I like the Geeling on the Ceiling!

It’s amazing how when you’re really bored at work, even the Internet seems to run out of things to amuse you.Especially when you can’t play YouTube clips or play poker!

Here’s a list of other things that can amuse you at work…(Some are stolen from here. Some are my own that I thought up cause I was bored, and some of them I actually do)

See if you can balance your pen on it’s lid.
(Amusement Potential: 3-5 minutes)
Sometimes it’s impossible, but sometimes, if you try hard enough, you can do it. Go on. Try it now.

Try to not think about penguins
(Amusement Potential: 1-5 minutes)
This is especially hard, because by trying too much, you remember what you were trying to avoid thinking of. If you try too little, you end up thinking about penguins anyway.

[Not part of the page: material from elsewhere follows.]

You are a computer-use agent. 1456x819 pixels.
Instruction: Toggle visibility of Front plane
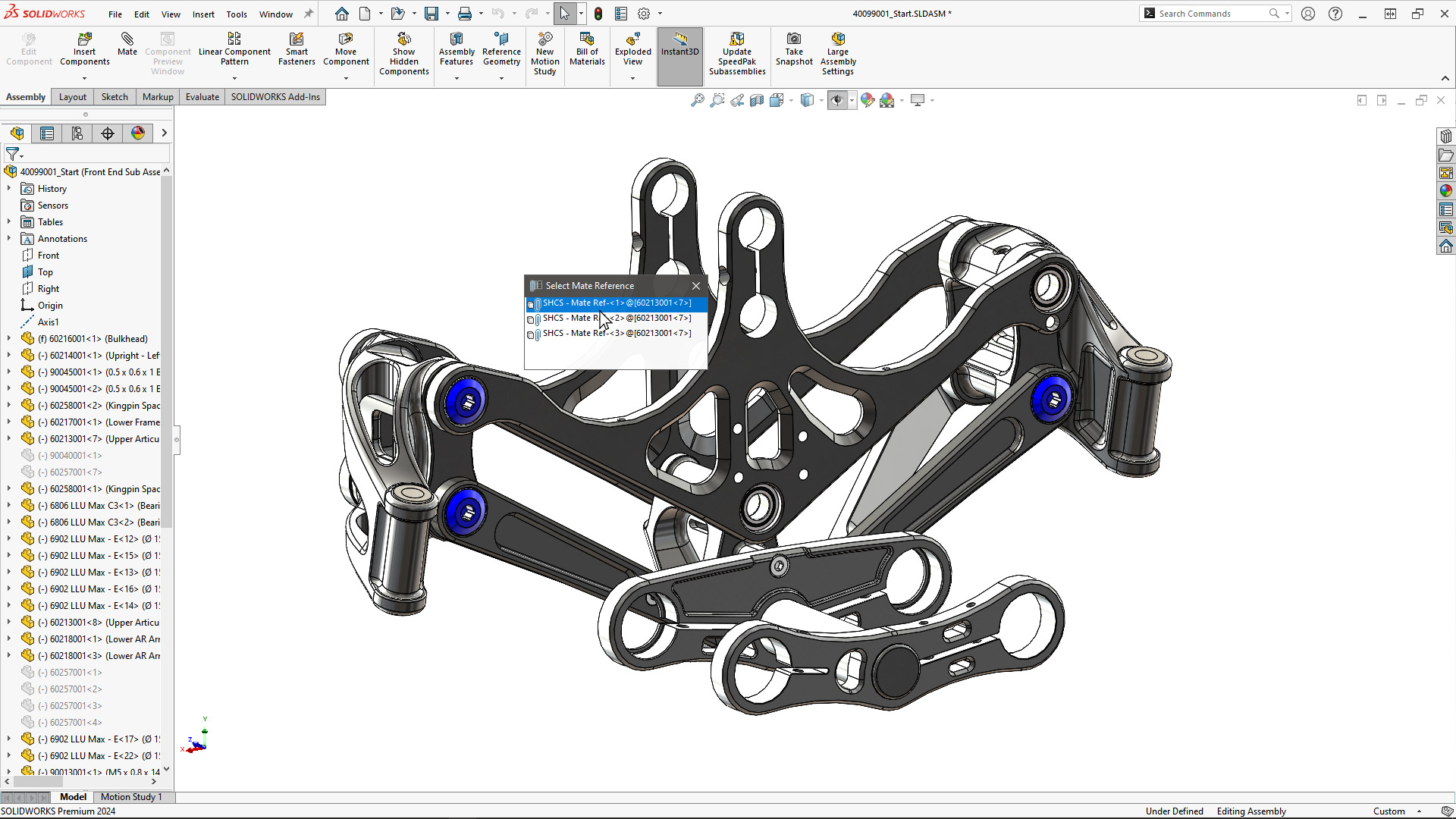pos(47,254)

Try to organise your DVD/CD collection in your head
(Amusement Potential: 5-7 minutes)
Think of all your music and movies and then organise them into genre order, or maybe chronological order. Then think of all the ones that you haven’t got that you wish you did.

Use your secret mind power
(Amusement Potential: 5-10 minutes)
Pick a passing by and try to use your mind power to command them do something, like drop their bag or knock into someone. The law of averages dictates that sooner or later one of your mind commands will come true, so you can convince yourself that you really have super human powers and waste even more time trying them out.

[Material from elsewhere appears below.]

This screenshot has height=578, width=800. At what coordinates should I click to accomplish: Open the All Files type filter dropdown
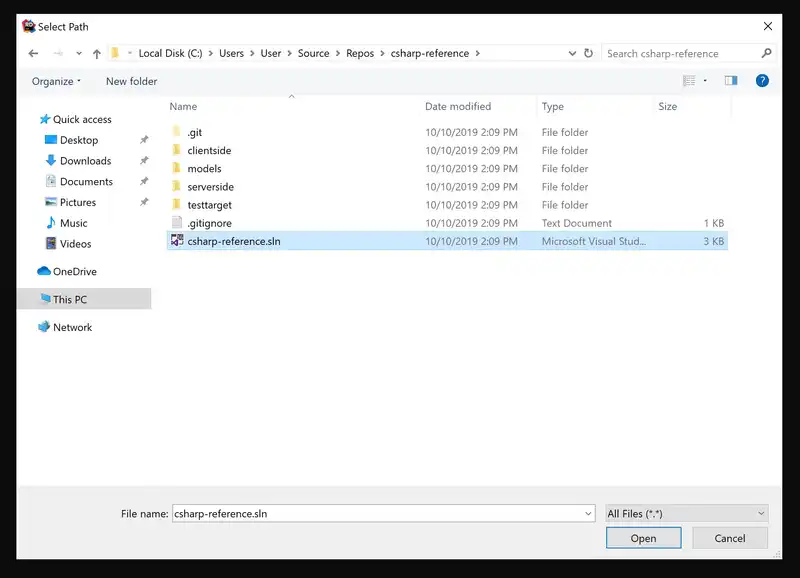[x=686, y=513]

Repeat the same word over and over until it loses its meaning
(Amusement Potential: 1-3 minutes)
Pick a random word out of a magazine and say it aloud to yourself until it becomes a meaningless set of noises.

Hurt yourself
(Amusement Potential: 1-3 minutes)
What is pain? Why is it unpleasant? There’s nothing physical about it – it’s all in your mind. Plus, after pinching yourself for awhile, boredom will seem nice next to being in pain.

Get yourself as nauseated as possible
(Amusement Potential: 5-10 minutes)
Best achieved by looking straight up and spinning around. Try to be so dizzy you can’t even stand up. This is also entertaining due to the “makes boredom seem a lot better” effect (see “Hurt Yourself”).

Dissolving Food
(Amusement Potential: 2-12000 minutes)
Put something in your mouth and then just let it sit there and see how long it takes to dissolve. Chocolate? Maybe 1 or 2 minutes. A piece of deep fried chicken? Maybe 1 or 2 years. Collate your results.

Pretend all humans will die except for people in room with you
Amusement Potential: 10-20 minutes)
What would you do if this really happened? Would the group stay together, or would there be factions? Who would join what group? Remember, there would only be power for a few days before the plants ran out of fuel or broke. To travel, you would always have to be near cars to siphon gas out of. Best to do with people you know.

Try and sound Welsh
(Amusement Potential: 1-3 minutes)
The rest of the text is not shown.